Objective: The objective was to compare the efficacies of single-dose, short-course (4 days or less), and standard course (5 days or greater) antimicrobial therapy for uncomplicated childhood cystitis.
Methods: Prospective, randomized, controlled trials comparing 4 days or less of therapy (short courses) with 5 days or more of therapy (conventional therapy) were included if all of the subjects were <18 years of age, the initial infection was documented by urine culture, at least 1 subsequent culture was obtained between 3 and 30 days of enrollment, and some attempt was made to separate upper tract from lower tract infection.

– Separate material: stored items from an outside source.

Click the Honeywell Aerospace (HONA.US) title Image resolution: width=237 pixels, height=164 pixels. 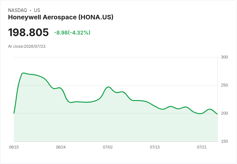61,17
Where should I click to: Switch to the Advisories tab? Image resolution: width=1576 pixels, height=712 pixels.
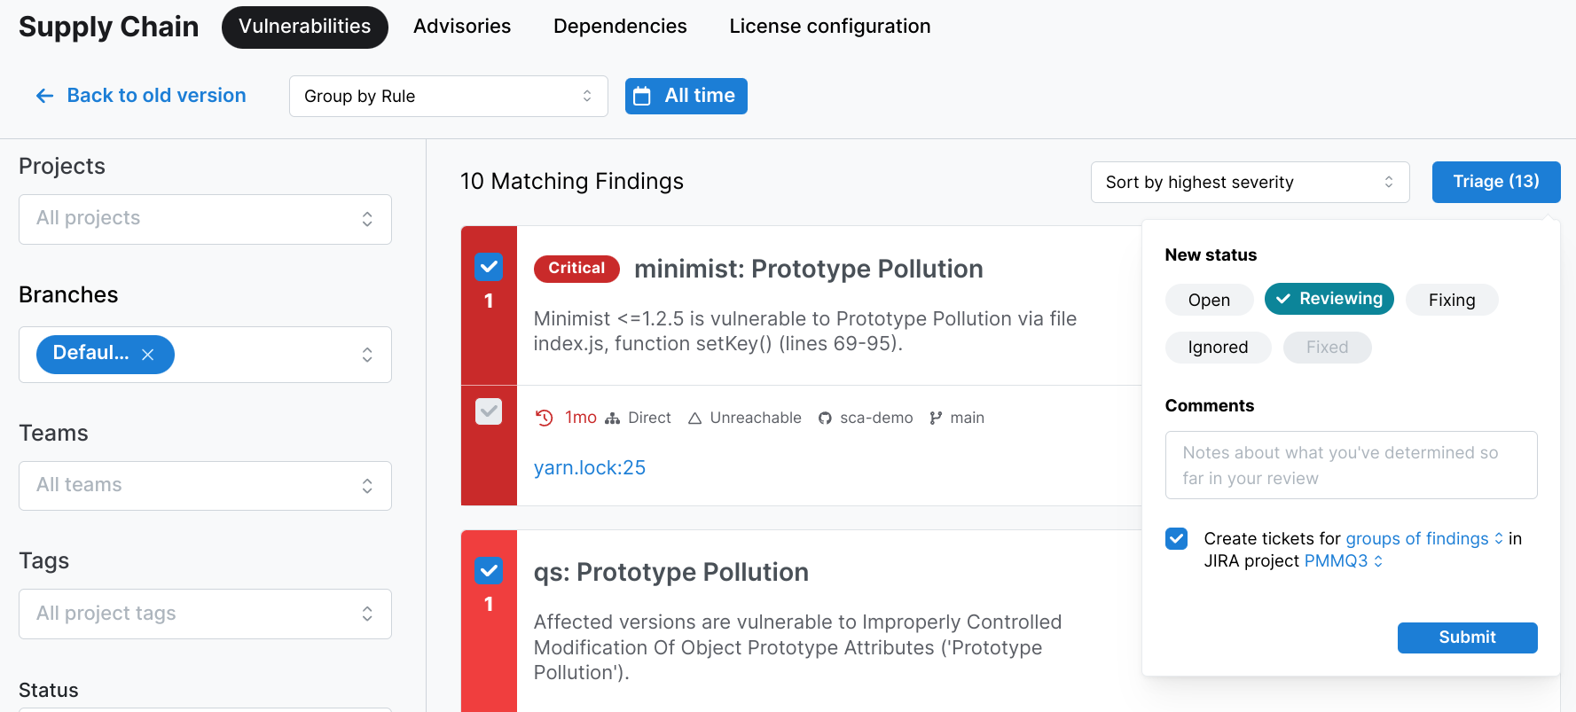click(x=461, y=27)
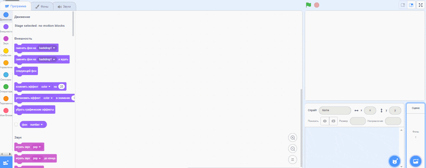The image size is (426, 168).
Task: Open backdrop1 dropdown in сменить фон на block
Action: click(47, 48)
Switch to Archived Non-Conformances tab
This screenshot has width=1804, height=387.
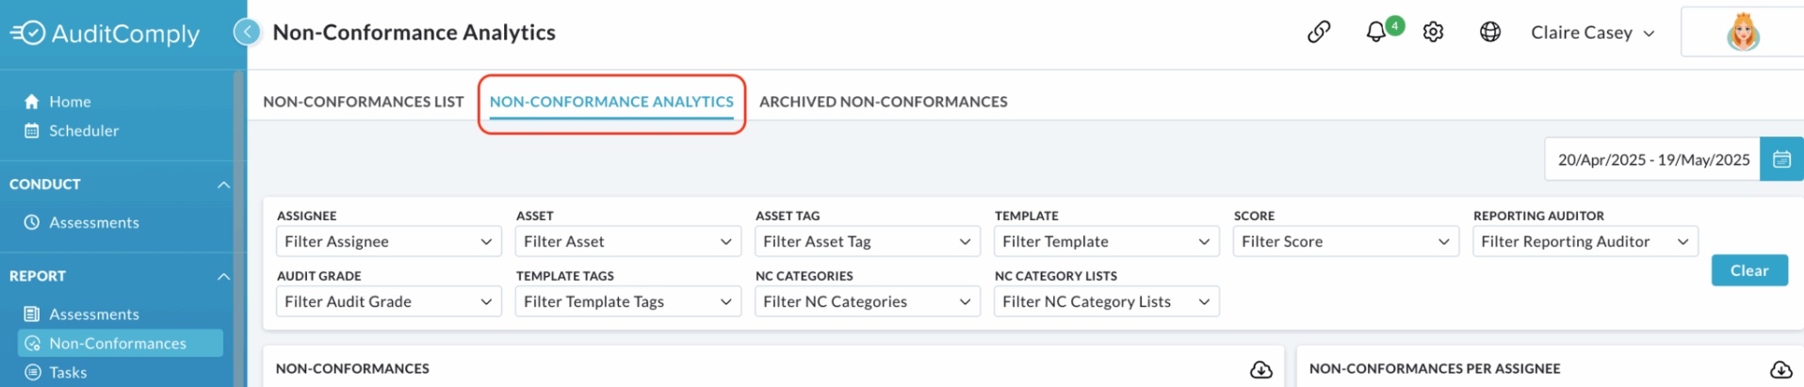point(884,102)
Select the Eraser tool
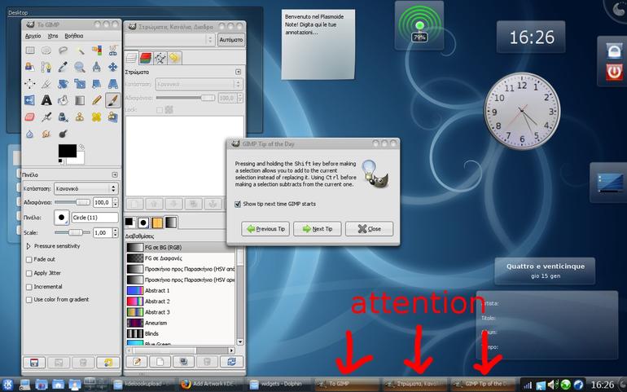The image size is (627, 392). [x=29, y=117]
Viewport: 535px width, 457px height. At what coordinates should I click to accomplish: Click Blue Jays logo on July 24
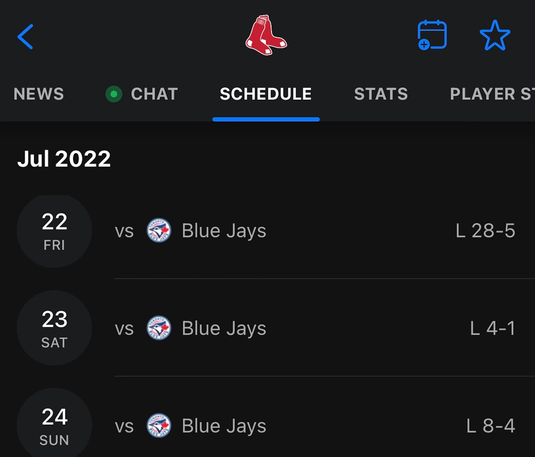coord(159,426)
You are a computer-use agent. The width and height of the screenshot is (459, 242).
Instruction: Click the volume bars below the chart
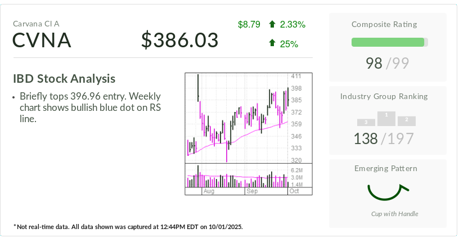pyautogui.click(x=237, y=177)
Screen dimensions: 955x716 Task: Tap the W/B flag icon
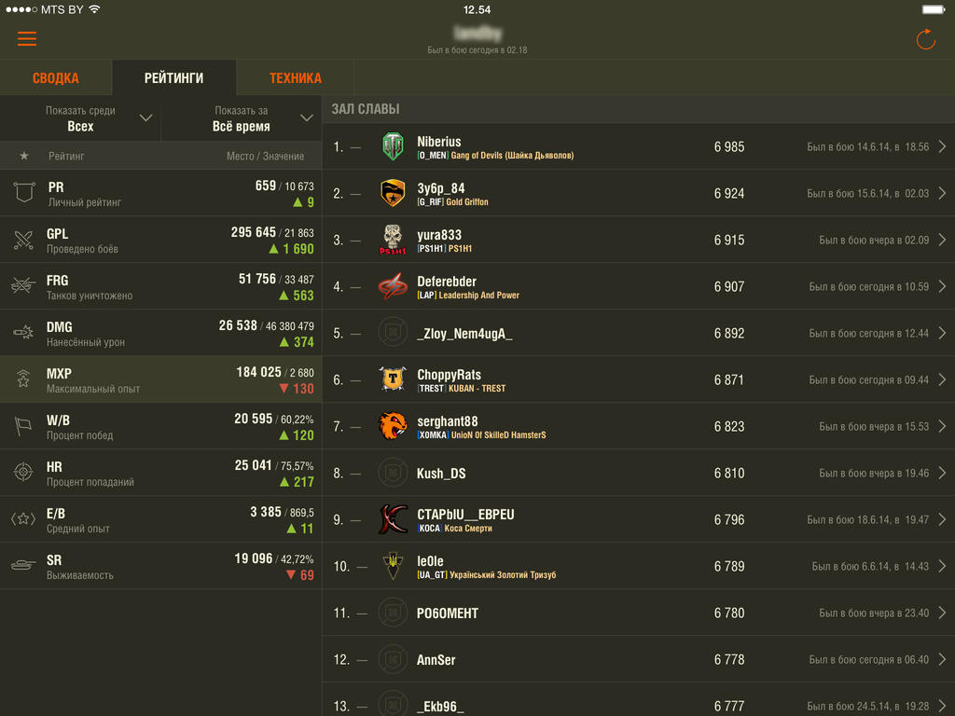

Composite differences among treatment groups were compared with a fixed or random effects model, depending on the test for heterogeneity.
Results: Of the 517 citations identified by literature search, 37 were selected for detailed review, and 22 were included in the final meta-analysis. The overall difference in cure rates between short and conventional courses of therapy was significant (6.38%; 95% CI: 1.88% to 10.89%), favoring the conventional course. Similar results were obtained when only studies comparing the same agents in the short and conventional courses were included (7.92%; 95% CI: 2.09% to 13.8%). Short-course amoxicillin was inferior to conventional length course (difference in cure rate, 13%; 95% CI: 4% to 24%); no difference was found between short-course and conventional length courses of trimethoprim-sulfamethoxazole (difference in cure rate, 6.24%; 95% CI = -3.74% to 16.2%).
Conclusions: We conclude that single-dose amoxicillin is inadequate therapy for uncomplicated cystitis of childhood. Three days of trimethoprim-sulfamethoxazole therapy appears to be as effective as conventional length courses of the drug.